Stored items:

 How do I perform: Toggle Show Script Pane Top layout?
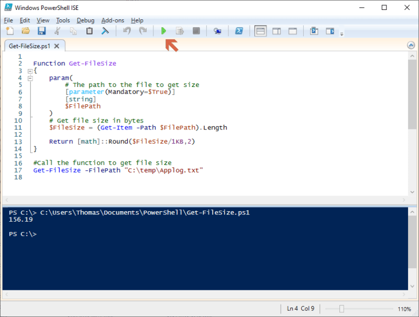(260, 31)
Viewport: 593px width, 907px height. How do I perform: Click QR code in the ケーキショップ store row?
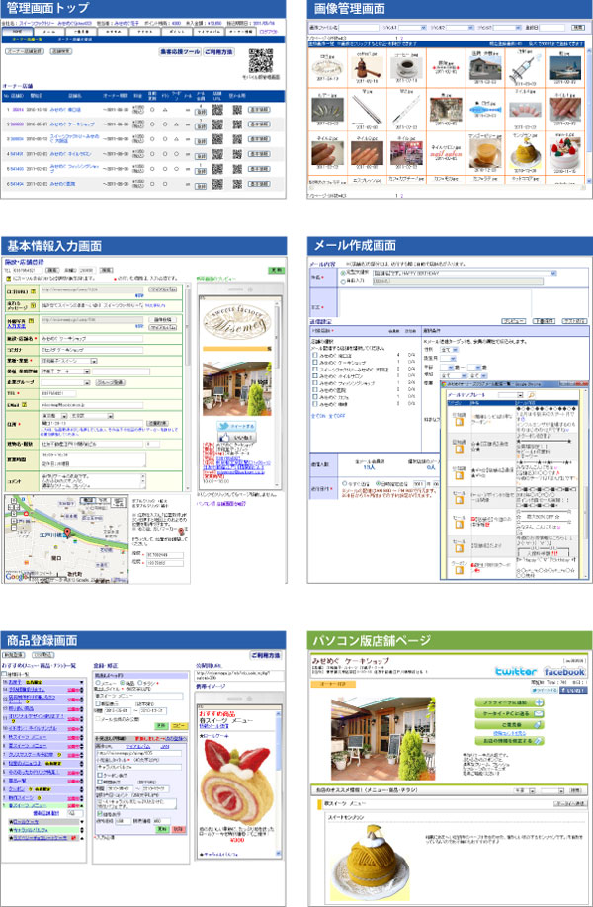pyautogui.click(x=218, y=124)
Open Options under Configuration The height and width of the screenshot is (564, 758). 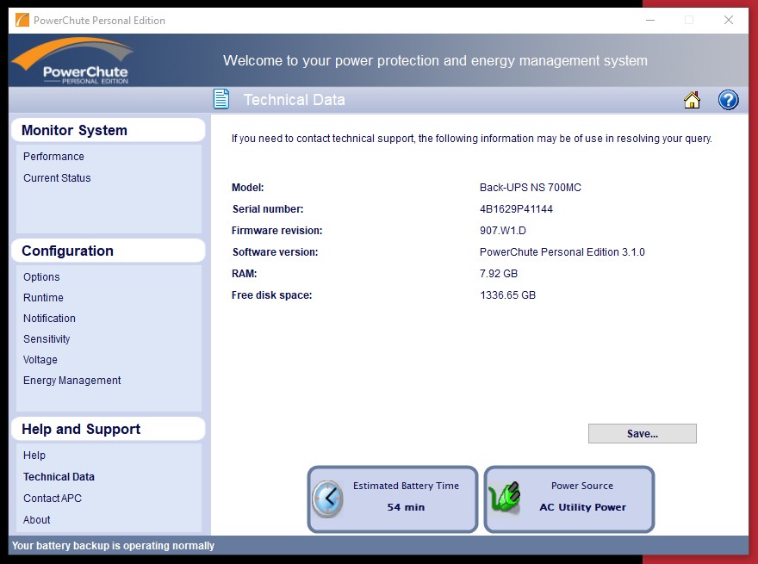coord(41,277)
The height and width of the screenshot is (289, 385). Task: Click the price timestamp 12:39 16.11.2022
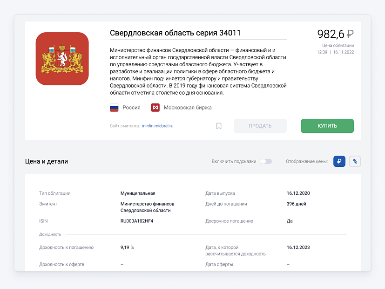point(335,52)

**How to complete this task**
Leaving the pictures aside, transcribe exactly the lines from the one containing "The height and width of the screenshot is (289, 385)." to the final line of the entries above, both ends included.

**Response area**
The height and width of the screenshot is (289, 385). Task: Click the price timestamp 12:39 16.11.2022
point(335,52)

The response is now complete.